Maybe a better title for Robert Reich's post at his blog would be "Why the Trans Pacific Partnership Should Be Dead." It is not clear if TPP will go down this week as Congress votes again on fast tracking and swiping money from Medicare. But Reich makes a case for why the 99% is not happy with 1% of the growth in wealth spurred by trade. And that translates into disaffection for trade.

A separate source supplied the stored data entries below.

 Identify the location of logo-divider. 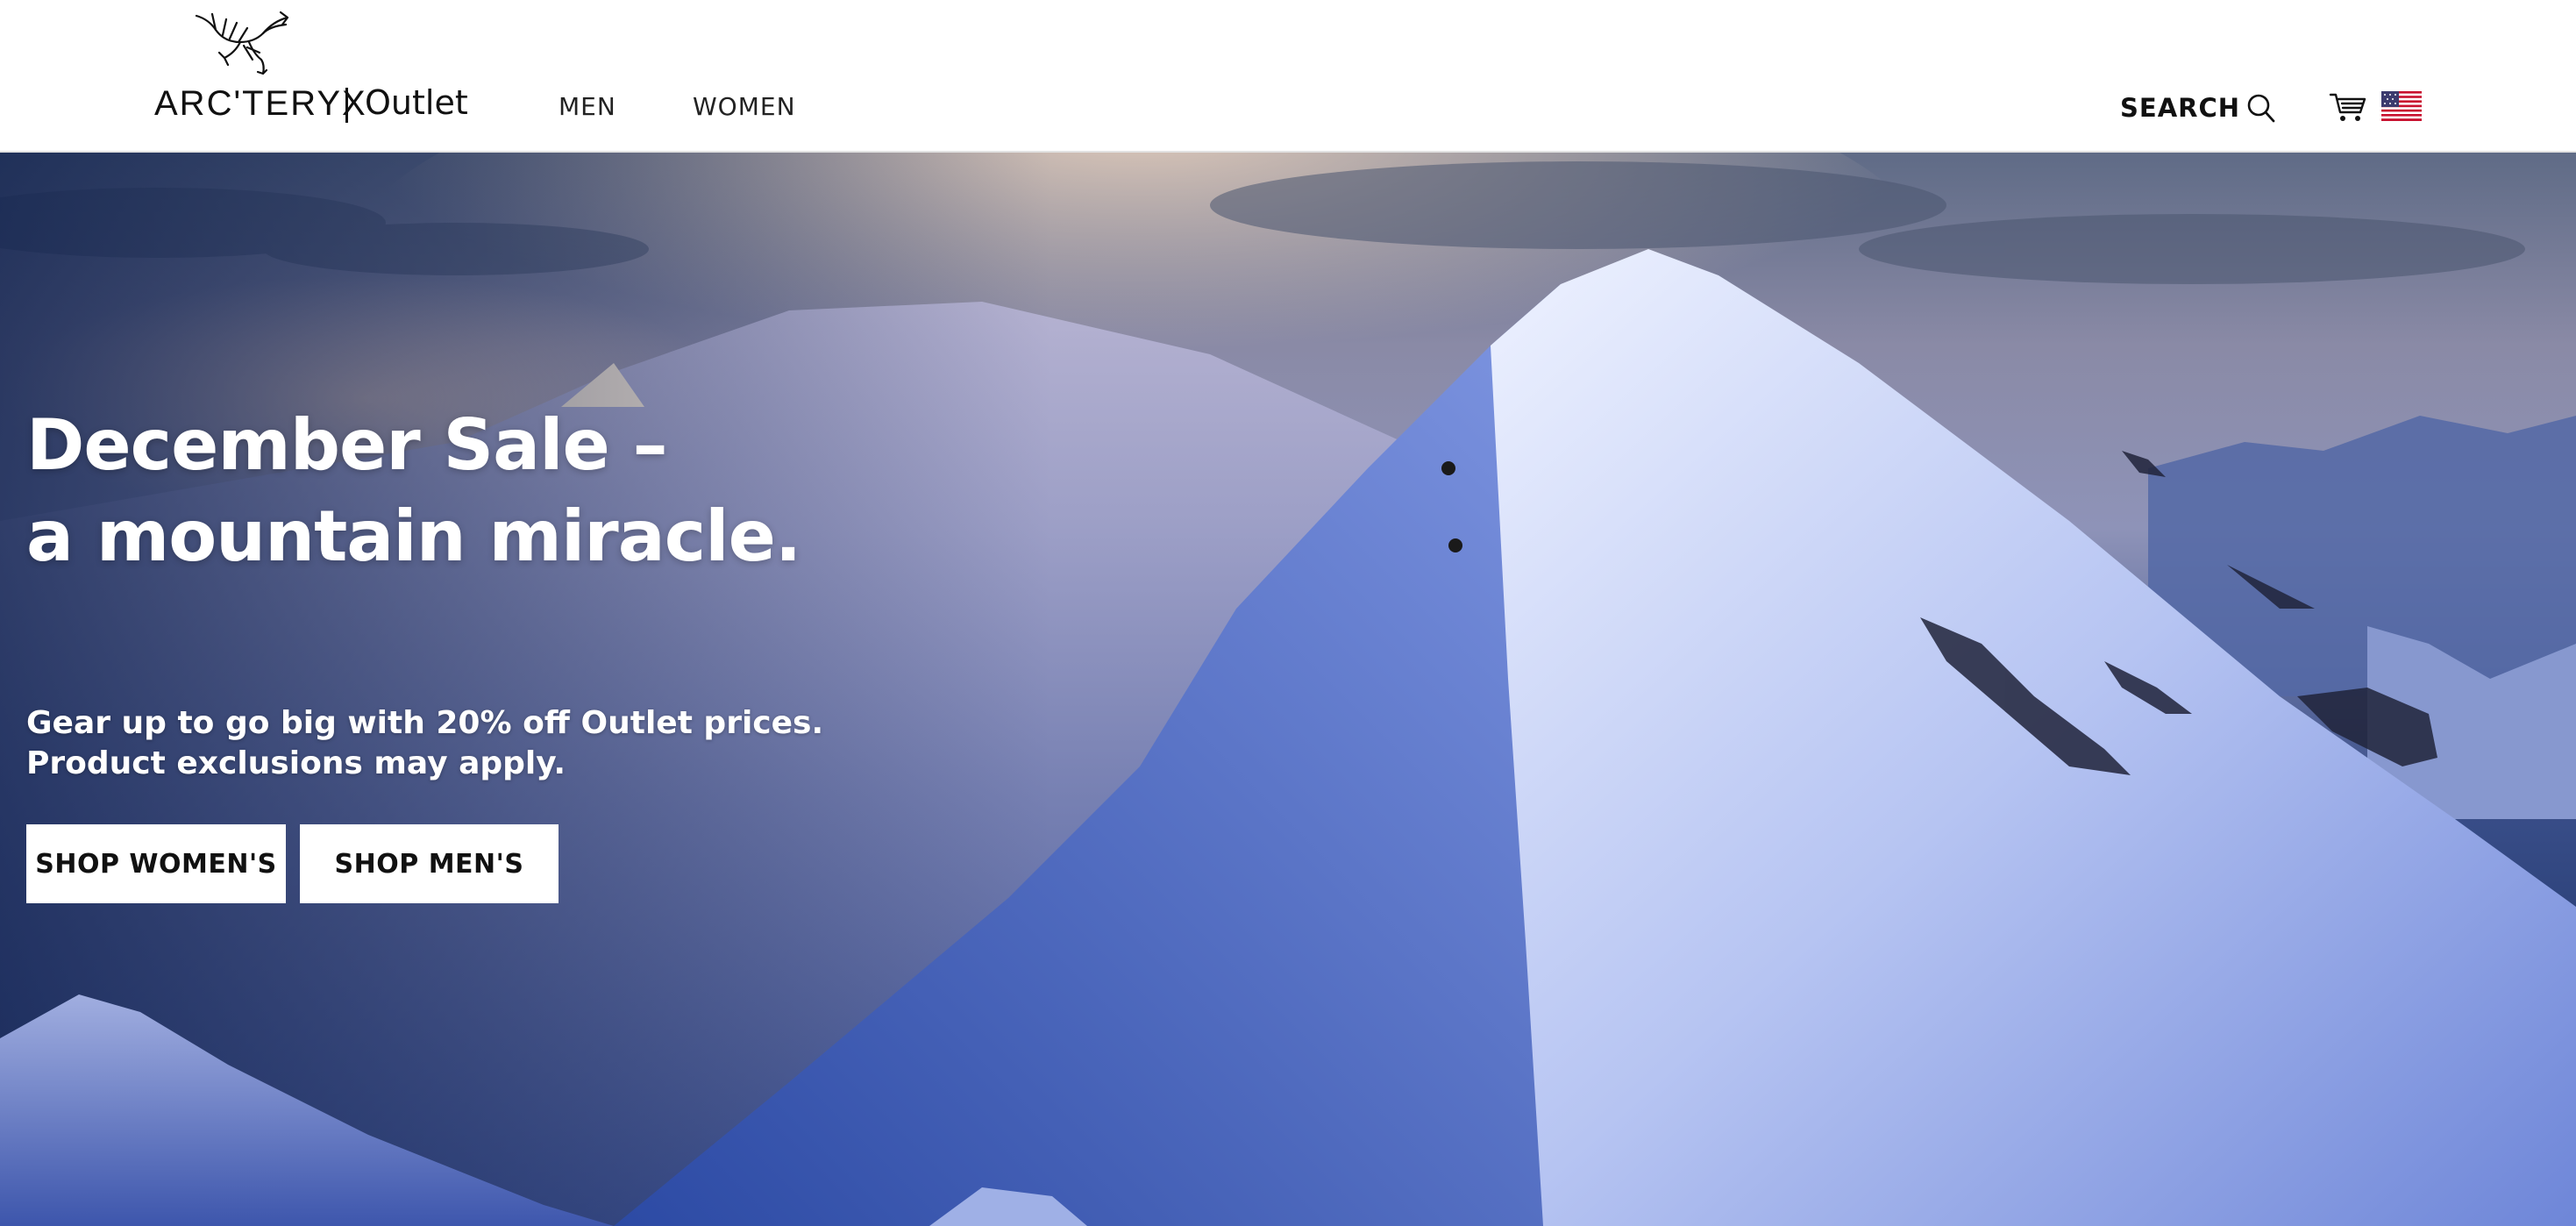
(346, 105).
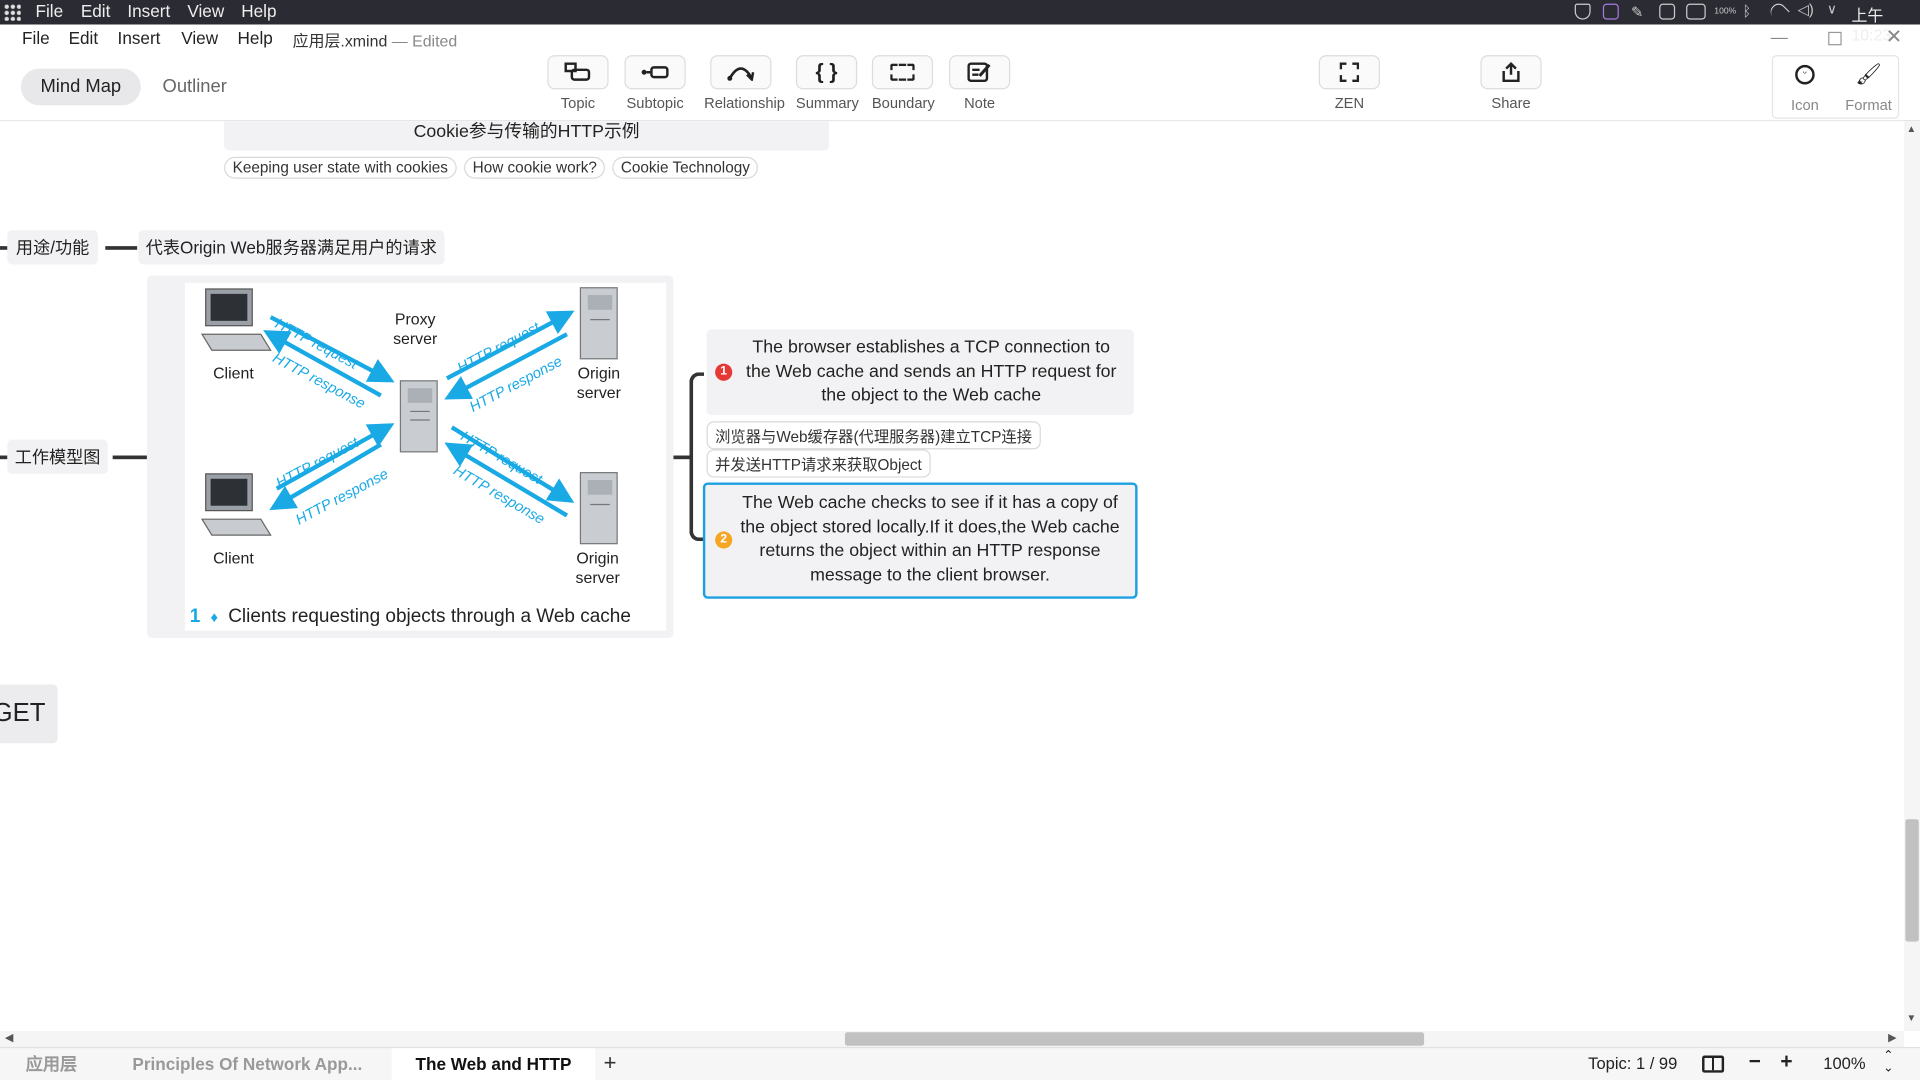 Image resolution: width=1920 pixels, height=1080 pixels. I want to click on app-launcher-icon, so click(12, 12).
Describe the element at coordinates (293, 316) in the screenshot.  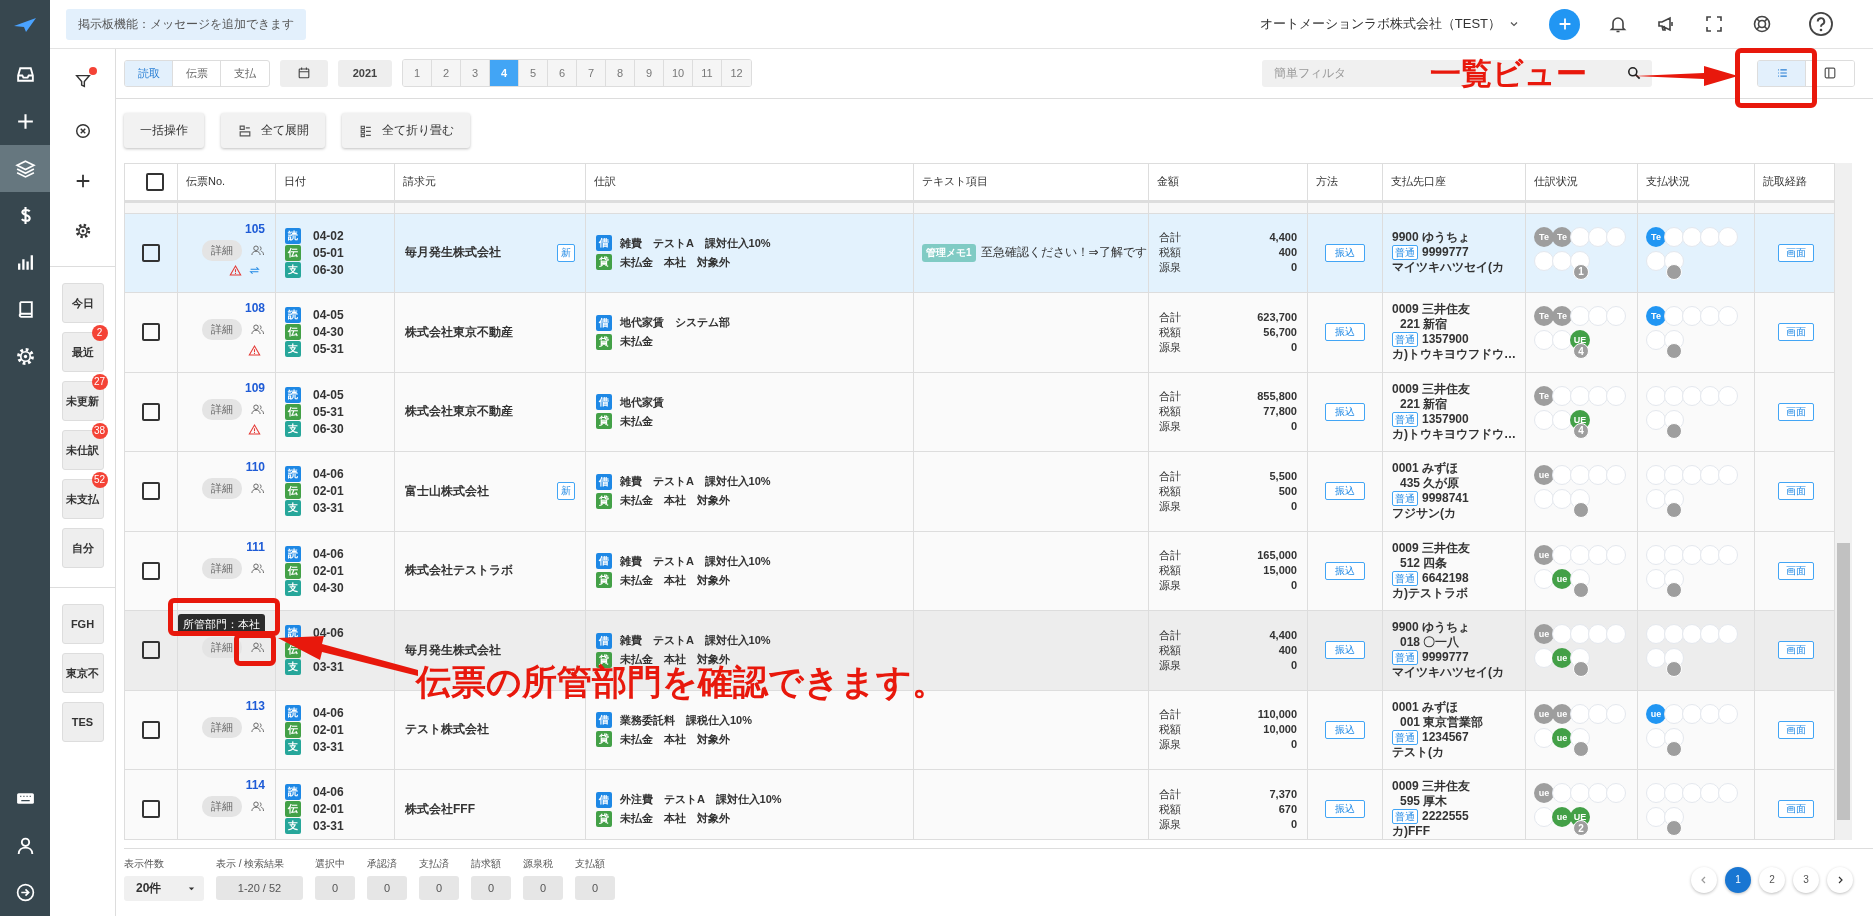
I see `date-type-badge: 読` at that location.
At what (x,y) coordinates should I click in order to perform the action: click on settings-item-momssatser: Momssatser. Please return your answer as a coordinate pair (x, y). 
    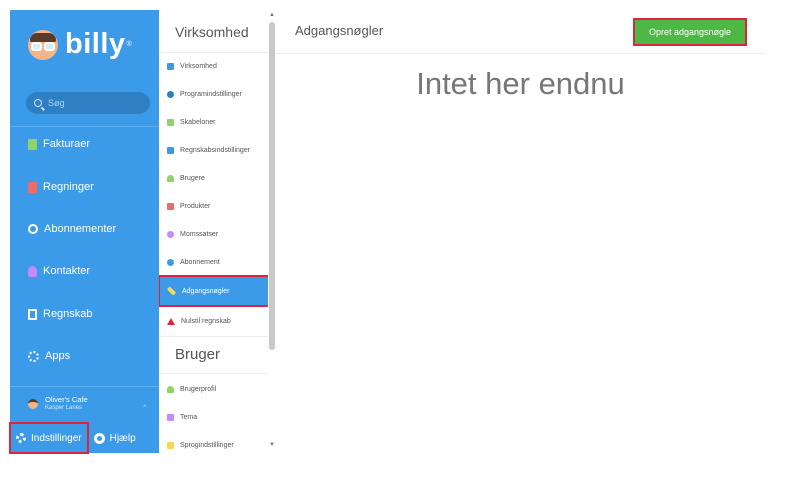
    Looking at the image, I should click on (214, 234).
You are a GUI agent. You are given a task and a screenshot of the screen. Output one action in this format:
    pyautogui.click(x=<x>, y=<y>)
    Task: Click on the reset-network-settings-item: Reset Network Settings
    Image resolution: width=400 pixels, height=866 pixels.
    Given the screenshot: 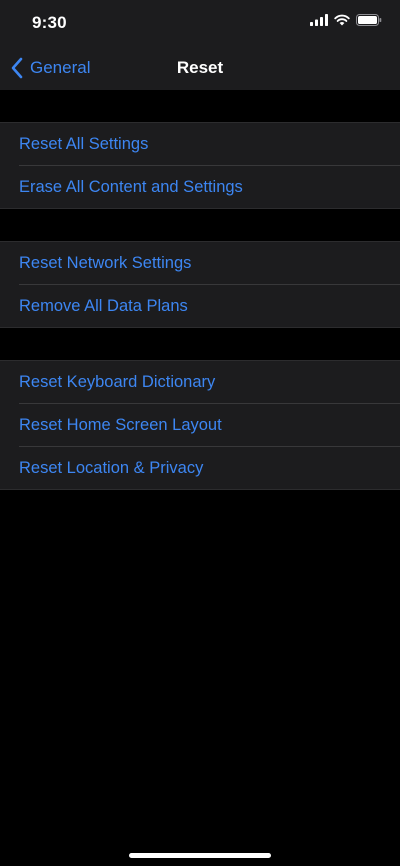 What is the action you would take?
    pyautogui.click(x=200, y=263)
    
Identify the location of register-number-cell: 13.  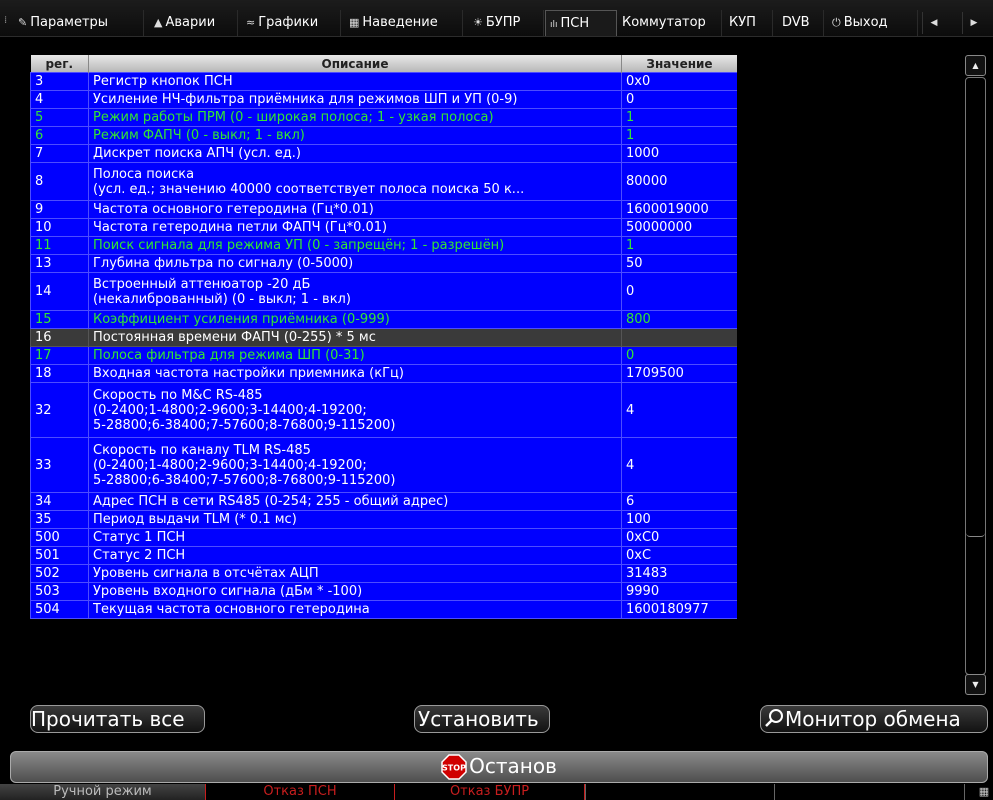
(60, 264).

It’s not that labor unions have regained political power (union membership continues to dwindle and large corporations have more clout in Washington than ever) or that the President is especially weak (no president can pull off a major deal like this if the public isn’t behind him).

The biggest lesson is most Americans no longer support free trade.

It used to be an article of faith that trade was good for America.

Economic theory [and Bill Clinton] told us so: Trade allows nations to specialize in what they do best, thereby fueling growth. And growth, we were told, is good for everyone.

But such arguments are less persuasive in this era of staggering inequality.

Reich describes an interesting experiment with a pair of his students in which one of them is given a pot of money and asked to divvy it up amongst the pair. The one receiving the money typically sets a high bar for accepting the deal offered by the one with the money thereby condemning the pair to receive no money at all. Reich sees a parallel to our current hugely unequal economy.

A far bigger version of the game is being played on the national stage as a relative handful of Americans receive ever-larger slices of the total national income while most Americans, working harder than ever, receive smaller ones.

And just as in the simulations, those receiving the smaller slices are starting to say "no deal."

And the message from Reich is this.

If the American economy continues to create a few big winners and many who feel like losers by comparison, opposition to free trade won’t be the only casualty.

Losers are likely to find many other ways to say "no deal."